The Institute for Fiscal Studies think tank said on Friday there was a “knife-edge” chance of the UK reaching the previous fiscal rule, but that Chancellor Rachel Reeves could “get lucky”.
Otherwise, it faces an “unenviable array of options,” IFS associate director Ben Zaranko said, including bringing forward the upcoming changes in the way debt is calculated to free up more space by cutting current spending plans and announcing additional tax increases, which could be subject to changes in the coming years. The minister could also choose to do nothing and break her own rule.
Economists Ruth Gregory and Hubert de Barochez of research group Capital Economics also said British gilts could be trapped in a “vicious cycle” in which “rising UK yields are straining public finances, so they are calling for even more fiscal tightening policy, but in turn further burdens the economy.”
The pound against the dollar.
Bank of America Global Research strategists said on Friday that Labor was unlikely to break its rules and instead announce further fiscal consolidation — measures to reduce public debt, generally cut public spending or raise taxes — in the spring or earlier.
This could potentially be achieved by reducing spending, they added £40bn of tax increases which Labor announced in October.
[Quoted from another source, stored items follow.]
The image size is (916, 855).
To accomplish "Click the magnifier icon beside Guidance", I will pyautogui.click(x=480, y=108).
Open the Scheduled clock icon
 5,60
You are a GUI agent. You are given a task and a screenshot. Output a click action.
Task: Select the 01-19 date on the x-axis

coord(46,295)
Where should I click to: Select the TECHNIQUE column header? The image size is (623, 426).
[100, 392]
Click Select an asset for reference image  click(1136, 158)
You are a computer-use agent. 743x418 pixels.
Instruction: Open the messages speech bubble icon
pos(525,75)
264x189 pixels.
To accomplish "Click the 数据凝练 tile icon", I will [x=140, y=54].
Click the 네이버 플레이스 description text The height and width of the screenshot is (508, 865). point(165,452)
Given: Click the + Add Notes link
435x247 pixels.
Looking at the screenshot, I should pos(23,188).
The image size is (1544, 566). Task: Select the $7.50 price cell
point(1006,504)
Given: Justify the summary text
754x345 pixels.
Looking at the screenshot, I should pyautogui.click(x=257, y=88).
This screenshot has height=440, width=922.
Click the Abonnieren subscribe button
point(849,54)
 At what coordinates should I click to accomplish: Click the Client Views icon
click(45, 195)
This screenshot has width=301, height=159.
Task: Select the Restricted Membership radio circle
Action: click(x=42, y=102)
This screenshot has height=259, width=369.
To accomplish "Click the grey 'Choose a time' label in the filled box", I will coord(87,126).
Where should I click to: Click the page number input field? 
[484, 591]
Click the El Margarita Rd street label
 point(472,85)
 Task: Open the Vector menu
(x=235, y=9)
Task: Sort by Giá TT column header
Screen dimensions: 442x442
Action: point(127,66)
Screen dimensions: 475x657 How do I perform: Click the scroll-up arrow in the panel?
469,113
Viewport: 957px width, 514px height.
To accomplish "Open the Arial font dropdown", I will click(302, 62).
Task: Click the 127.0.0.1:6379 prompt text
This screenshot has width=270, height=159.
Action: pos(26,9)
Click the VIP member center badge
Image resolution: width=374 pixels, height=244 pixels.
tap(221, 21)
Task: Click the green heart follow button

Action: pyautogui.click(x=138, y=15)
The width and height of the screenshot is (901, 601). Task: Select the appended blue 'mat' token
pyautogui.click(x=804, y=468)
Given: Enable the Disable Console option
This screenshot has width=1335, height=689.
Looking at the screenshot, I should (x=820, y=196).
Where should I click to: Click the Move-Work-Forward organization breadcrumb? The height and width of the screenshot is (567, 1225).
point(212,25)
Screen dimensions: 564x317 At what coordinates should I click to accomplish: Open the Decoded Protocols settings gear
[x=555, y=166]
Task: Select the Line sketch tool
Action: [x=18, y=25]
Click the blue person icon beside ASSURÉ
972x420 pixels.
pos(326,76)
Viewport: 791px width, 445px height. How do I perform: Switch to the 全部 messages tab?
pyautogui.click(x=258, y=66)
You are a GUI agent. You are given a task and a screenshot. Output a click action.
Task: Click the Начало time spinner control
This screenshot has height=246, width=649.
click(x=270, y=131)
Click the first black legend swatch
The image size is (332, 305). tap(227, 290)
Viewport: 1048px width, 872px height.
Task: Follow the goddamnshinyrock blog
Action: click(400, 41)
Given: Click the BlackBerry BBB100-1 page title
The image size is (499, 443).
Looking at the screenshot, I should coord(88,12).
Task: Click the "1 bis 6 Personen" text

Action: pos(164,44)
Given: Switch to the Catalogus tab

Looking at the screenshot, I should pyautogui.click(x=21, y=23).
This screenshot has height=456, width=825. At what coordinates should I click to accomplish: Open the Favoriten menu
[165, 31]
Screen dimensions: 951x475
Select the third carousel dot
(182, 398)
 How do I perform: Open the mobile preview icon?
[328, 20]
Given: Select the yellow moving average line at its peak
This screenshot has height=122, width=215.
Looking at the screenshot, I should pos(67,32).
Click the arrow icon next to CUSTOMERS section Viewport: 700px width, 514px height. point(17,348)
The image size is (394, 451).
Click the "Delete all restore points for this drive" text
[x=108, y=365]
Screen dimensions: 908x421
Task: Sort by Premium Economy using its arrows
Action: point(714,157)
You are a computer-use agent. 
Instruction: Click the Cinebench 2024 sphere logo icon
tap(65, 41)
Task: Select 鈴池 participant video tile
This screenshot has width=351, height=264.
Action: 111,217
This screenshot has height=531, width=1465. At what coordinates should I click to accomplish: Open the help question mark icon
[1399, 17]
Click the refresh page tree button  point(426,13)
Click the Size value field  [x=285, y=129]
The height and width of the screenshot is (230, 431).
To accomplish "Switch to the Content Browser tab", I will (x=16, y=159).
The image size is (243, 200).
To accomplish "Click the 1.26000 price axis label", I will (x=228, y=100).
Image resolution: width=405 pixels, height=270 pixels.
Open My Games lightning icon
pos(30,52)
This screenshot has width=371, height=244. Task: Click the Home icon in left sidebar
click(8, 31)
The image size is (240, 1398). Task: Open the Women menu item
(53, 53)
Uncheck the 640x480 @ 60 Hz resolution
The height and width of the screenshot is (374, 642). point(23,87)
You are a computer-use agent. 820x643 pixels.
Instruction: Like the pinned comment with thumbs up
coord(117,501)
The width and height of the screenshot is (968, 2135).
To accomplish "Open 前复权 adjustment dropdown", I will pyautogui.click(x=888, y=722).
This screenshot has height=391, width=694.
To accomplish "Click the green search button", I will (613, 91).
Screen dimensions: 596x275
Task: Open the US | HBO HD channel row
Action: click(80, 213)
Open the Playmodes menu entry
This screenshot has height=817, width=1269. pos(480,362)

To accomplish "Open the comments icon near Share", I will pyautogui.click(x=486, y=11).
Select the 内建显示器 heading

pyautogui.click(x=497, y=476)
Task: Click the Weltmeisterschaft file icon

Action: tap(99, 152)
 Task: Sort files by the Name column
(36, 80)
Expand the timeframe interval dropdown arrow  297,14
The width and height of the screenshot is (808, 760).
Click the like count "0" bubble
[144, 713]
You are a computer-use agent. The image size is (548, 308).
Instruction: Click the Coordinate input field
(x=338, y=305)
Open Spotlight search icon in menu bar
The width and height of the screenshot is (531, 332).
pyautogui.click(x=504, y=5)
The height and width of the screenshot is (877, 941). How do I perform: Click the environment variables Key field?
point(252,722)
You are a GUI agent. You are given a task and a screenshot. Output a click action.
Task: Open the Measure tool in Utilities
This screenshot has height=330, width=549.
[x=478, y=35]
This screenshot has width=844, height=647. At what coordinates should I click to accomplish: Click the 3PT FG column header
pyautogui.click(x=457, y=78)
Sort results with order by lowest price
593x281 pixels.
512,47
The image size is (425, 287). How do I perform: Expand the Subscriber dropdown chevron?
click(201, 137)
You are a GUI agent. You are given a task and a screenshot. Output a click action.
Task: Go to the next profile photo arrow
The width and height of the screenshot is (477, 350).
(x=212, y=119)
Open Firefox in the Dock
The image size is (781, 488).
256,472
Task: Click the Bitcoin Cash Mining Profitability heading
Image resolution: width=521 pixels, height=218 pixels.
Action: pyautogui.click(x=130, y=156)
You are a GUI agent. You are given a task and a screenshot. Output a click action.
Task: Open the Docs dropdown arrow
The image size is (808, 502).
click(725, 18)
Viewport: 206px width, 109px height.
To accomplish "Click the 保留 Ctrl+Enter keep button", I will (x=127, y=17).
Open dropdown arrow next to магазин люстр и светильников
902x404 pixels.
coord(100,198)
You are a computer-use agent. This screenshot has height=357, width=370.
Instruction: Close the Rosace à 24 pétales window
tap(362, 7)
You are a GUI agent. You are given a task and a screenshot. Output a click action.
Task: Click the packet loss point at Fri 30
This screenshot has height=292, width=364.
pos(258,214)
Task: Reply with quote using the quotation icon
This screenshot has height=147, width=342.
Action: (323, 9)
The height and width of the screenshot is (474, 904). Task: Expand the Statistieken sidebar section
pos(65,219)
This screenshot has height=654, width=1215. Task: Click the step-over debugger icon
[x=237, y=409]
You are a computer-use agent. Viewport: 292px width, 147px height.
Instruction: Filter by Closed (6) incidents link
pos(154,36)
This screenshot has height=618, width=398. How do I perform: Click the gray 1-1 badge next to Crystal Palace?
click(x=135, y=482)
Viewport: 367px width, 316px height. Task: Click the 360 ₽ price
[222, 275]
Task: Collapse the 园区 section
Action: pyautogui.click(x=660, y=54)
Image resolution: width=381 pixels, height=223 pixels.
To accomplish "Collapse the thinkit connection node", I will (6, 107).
A Treasury spokesman told CNBC: “This government’s commitment to fiscal rules and sound public finances is non-negotiable.”
“The Chancellor has already shown that tough spending decisions will be made, with spending being reviewed to root out waste. And over the coming weeks and months, the Chancellor will leave no stone unturned in her determination to deliver economic growth and fight for working people.”
UK in a ‘slow growth trap’ — but not a mini budget crisis
Former British Chancellor of the Exchequer Vince Cable told CNBC on Friday that higher bond yields were being seen in many countries and that this was not a “panic emergency” – but that markets had realized Britain was stuck in a “slow growth trap”.
“We have been there for many years, since the financial crisis, then Brexit, then the problem with Covid (-19) and the war in Ukraine, and we are stuck with relatively high inflation, very slow growth, so the markets Relatively speaking, this is not a panic situation, it’s not an old-style balance-of-payments sell-off crisis,” Cable said.
Labor should have opted for a wider range of tax rises instead of focusing on an increase in national insurance – payroll tax – which criticized by the British business communityCable said. However, he added that the market had broader concerns about UK growth and the global economic picture, which was clouded by external factors such as China’s weaker outlook.
Cable also played down comparisons with UK Mini Budget Crisis 2022when then-Prime Minister Liz Truss’s announcement of across-the-board tax cuts caused major volatility in the bond market.
“The Truss moment was a prime minister who simply took a reckless leap into the dark with a big increase in the budget deficit on the assumption that it would somehow trigger economic growth. Well, that clearly hasn’t happened this time. The argument is whether they did enough tightening and whether they did it the right way, but that’s a different kind of problem,” Cable told CNBC.
This sentiment was widely reflected in the broader analysis. Bank of America strategists called comparisons to the mini-budget “overblown,” noting that the bar for the Bank of England to intervene in the gold market, as it did at the time, was high.
Capital Economics said last week’s higher gilt yields were an economic tailwind but not a crisis, with smaller and slower moves than after the mini-budget. David Brooks, head of policy at consultancy Broadstone, said there did not appear to be any “systemic issues at play” in liability-led investment funds (LDI), which were the biggest concern in 2022.